Resources Minister Martin Ferguson moved to quell a threatened revolt from big miners over calls for the minerals resource rent tax to be redesigned after it raised just $126 million in its first six months - for a contribution of $88 million to the budget, because miners can use their MRRT payments to reduce their company tax - compared with a $2 billion forecast for 12 months.
After the Minerals Council of Australia took advertisements declaring the industry had paid $130bn in tax since 2000 and that "enough is enough" on talk of increasing the taxes resources companies pay, Mr Ferguson told parliament: "The government has not walked away, in any way, from its agreement entered into with the mining industry on July 2, 2010, and announced publicly . . . more importantly, as the Prime Minister and the Treasurer have clearly stated . . . we have no intention of walking away from the agreement."
Mining tax may reach $750 million
The AFR reports that Rio Tinto, BHP Billiton and their iron ore joint venture partners may be liable for about $750 million of minerals resource rent tax payments for the financial year if the iron ore price remains at today’s levels, citing UBS analyst Glyn Lawcock.
The government last week said it had collected just $126 million in MRRT payments in the first half, with BHP understood to be among those that paid the tax.
But the iron ore price, which averaged $US113 a tonne in the first quarter and $122/t in the second, is now trading at $155.10/t on the spot market, placing it above the likely threshold at which the largest miners will need to pay the tax.
“Clearly, if the iron ore price holds we would be expecting a material step change in the contribution of MRRT,” Lawcock said.
“I think if you look at the next six months, if iron ore prices stay where they are, I would expect the MRRT to get close to $750 million in the financial year.”
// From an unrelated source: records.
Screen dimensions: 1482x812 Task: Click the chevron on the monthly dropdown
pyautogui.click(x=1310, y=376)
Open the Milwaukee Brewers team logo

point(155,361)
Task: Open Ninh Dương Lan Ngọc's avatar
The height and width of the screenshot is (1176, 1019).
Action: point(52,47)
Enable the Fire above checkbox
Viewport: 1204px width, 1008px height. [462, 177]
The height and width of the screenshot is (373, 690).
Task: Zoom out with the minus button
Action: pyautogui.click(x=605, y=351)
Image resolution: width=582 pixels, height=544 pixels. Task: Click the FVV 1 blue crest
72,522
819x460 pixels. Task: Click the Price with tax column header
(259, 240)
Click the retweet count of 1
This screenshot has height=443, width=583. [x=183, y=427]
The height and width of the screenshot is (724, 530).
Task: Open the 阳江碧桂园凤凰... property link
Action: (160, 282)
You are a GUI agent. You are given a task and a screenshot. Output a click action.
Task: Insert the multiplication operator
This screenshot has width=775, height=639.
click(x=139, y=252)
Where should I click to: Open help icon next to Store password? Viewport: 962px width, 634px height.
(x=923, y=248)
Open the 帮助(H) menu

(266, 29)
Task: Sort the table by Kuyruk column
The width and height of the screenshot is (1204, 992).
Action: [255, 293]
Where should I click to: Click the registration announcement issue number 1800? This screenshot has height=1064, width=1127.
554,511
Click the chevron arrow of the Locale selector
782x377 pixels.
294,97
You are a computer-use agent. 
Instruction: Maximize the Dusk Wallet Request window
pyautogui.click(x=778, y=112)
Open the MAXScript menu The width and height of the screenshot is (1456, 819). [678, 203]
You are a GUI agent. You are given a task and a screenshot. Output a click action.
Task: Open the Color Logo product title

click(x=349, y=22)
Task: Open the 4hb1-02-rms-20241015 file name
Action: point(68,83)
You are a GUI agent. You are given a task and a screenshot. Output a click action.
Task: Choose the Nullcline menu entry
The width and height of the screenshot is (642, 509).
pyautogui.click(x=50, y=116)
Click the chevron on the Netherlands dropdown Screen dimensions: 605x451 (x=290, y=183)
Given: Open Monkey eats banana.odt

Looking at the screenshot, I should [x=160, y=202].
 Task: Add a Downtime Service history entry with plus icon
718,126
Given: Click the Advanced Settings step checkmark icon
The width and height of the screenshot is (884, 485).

Fortescue first-round bids due Friday
The Australian Financial Review understands that indicative bids for a minority interest in Fortescue Metals Group’s rail and port assets are due tomorrow after a three-month marketing period.
While the usual list of pension and sovereign wealth funds familiar with investing in Australian assets have picked over the deal, the wildcard may come from offshore.
China’s State Grid is understood to have taken a look, although whether it turns up on bid day remains to be seen. State Grid is cashed up and made its first move into Australia late last year, when it took a stake in South Australian power company ElectraNet.
Fortescue investors expect a sale and have already started thinking about the $US3-$4 billion proceeds.